Bedrooms were infrequently heated directly. Some bedrooms garnered a little heat from the brick or stone chimneys that ran through the rooms from the floor below. Based on the principle that hot air rises, open grates in the floor above a heated room sometimes were used to take a little chill out of the bedroom air.
In addition, houses in those days were not well insulated and windows were, to put it mildly, a bit drafty. I can remember waking up on cold winter mornings and finding frost had formed on the bed covers as a result of the air temperature and the moisture in my exhaled breath. Sometimes snow sifted in around the poorly fitted window frames to leave a light dusting on the bed covers.
So, in those days, maintaining body temperature throughout the cold winter nights depended on flannel pajamas, wool socks and a thick layer of blankets. It also helped to be good and warm before hitting the sack.
In our household, we would create a foot warmer. This was a clothes iron that had been heated on the stove and wrapped in newspaper. Next, we would stand as close to the stove as possible while slowly turning our bodies to warm all sides equally. Then we would grab the heated, newspaper-wrapped iron and rush upstairs to the bedrooms. When we got near the bed, we would throw back the covers and place the heated iron so we could put our feet on it. Finally, we would jump in bed and cover up our head to keep our face warm until we got the bed warmed up. Presumably we would sleep as snug as a bug in a rug!
No one really knows how that old ditty originated. The first printed use of the phrase was in 1769. Most of us would agree on the definitions of snug, bug and rug, even though the specific word meanings have changed a bit from early usage. Today, the saying evokes a mental image of person warmly encased in blankets.
What if the saying really is about an insect in a rug? What insect would it be? In Charles Dickens time, it might have been a cricket. After all, the rugs in front of the fireplace could have been a good place to hide for a cricket on the hearth.
If you just go by the name, bug in a rug, I think the insect of choice would have to be a carpet beetle. Carpet beetles are so named because they do serious damage to fabrics, including carpets and clothing.
Carpet beetles are classified in the insect family Dermestidae. Dermestids are small, oval-shaped beetles that are usually hairy or covered with scales. These beetles are scavengers and feed on such things as leather, fur and skin. They also feed on silk and wool, and even stored-food products. One of the larger and more common insects of this group is called the larder beetle, and it can sometimes be found feeding on stored meat and cheese.
In nature the dermestid beetles are scavengers and as such play an important role in the ecology of the earth. These insects help recycle nutrients by feeding on the hair and skin of dead animals. It is the larvae of dermestids that do most of the feeding. Dermestid larvae are normally brown in color and are covered with long hairs.

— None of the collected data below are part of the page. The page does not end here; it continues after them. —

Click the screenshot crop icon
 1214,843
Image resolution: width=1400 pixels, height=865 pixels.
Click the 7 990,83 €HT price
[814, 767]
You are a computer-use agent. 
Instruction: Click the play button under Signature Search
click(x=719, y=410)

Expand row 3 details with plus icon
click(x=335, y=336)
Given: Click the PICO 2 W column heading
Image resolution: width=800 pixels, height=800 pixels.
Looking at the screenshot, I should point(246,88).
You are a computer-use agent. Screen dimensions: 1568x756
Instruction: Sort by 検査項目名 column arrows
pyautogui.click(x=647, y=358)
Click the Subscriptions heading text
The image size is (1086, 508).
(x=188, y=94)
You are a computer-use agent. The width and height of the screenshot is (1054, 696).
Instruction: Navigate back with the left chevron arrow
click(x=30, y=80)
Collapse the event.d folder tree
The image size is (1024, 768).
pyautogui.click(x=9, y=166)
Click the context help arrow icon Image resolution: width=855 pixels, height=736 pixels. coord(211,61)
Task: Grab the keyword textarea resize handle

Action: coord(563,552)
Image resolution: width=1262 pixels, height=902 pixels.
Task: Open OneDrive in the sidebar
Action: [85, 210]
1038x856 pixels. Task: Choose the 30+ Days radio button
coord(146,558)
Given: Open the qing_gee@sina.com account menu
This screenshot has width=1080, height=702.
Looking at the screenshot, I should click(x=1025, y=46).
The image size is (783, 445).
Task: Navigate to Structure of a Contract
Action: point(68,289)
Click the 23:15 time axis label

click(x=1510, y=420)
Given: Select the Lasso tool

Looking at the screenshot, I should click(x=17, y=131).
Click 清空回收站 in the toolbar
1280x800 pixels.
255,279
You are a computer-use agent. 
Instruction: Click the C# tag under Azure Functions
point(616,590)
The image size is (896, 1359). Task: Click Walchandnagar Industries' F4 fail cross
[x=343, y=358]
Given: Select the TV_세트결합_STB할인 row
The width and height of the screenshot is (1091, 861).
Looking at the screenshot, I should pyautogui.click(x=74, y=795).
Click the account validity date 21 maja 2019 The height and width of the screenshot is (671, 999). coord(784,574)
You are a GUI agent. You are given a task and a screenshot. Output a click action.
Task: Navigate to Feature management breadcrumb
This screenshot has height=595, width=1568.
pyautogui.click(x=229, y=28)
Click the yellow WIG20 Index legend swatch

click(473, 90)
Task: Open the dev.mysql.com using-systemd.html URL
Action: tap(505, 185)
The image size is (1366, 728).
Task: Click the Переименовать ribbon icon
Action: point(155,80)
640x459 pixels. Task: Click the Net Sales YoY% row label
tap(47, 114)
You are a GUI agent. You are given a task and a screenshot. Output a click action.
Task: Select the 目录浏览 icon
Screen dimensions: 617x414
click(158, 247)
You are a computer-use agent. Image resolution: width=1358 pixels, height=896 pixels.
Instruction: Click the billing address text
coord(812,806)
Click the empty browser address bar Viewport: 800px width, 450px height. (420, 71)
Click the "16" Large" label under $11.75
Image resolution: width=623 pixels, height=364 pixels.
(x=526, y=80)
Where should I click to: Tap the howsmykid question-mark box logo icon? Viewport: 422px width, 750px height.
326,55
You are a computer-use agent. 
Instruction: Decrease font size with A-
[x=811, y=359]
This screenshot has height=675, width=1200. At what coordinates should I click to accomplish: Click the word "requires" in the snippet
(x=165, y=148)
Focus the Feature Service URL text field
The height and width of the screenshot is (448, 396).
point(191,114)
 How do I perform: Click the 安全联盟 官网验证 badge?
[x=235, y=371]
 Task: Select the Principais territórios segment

Even though dermestid beetles can be serious pests, including doing damage to insect collections, they also have a good side. Some species are called museum beetles to reflect the fact that the insects are used to clean skeletons for use in museums or for study in biological laboratories.
So a bug in a rug is not a good thing to most folks, if the rug is a carpet. But being snug as a bug in a rug is a good thing. At least it is to someone sleeping under wool blankets in an unheated bedroom during the winter months!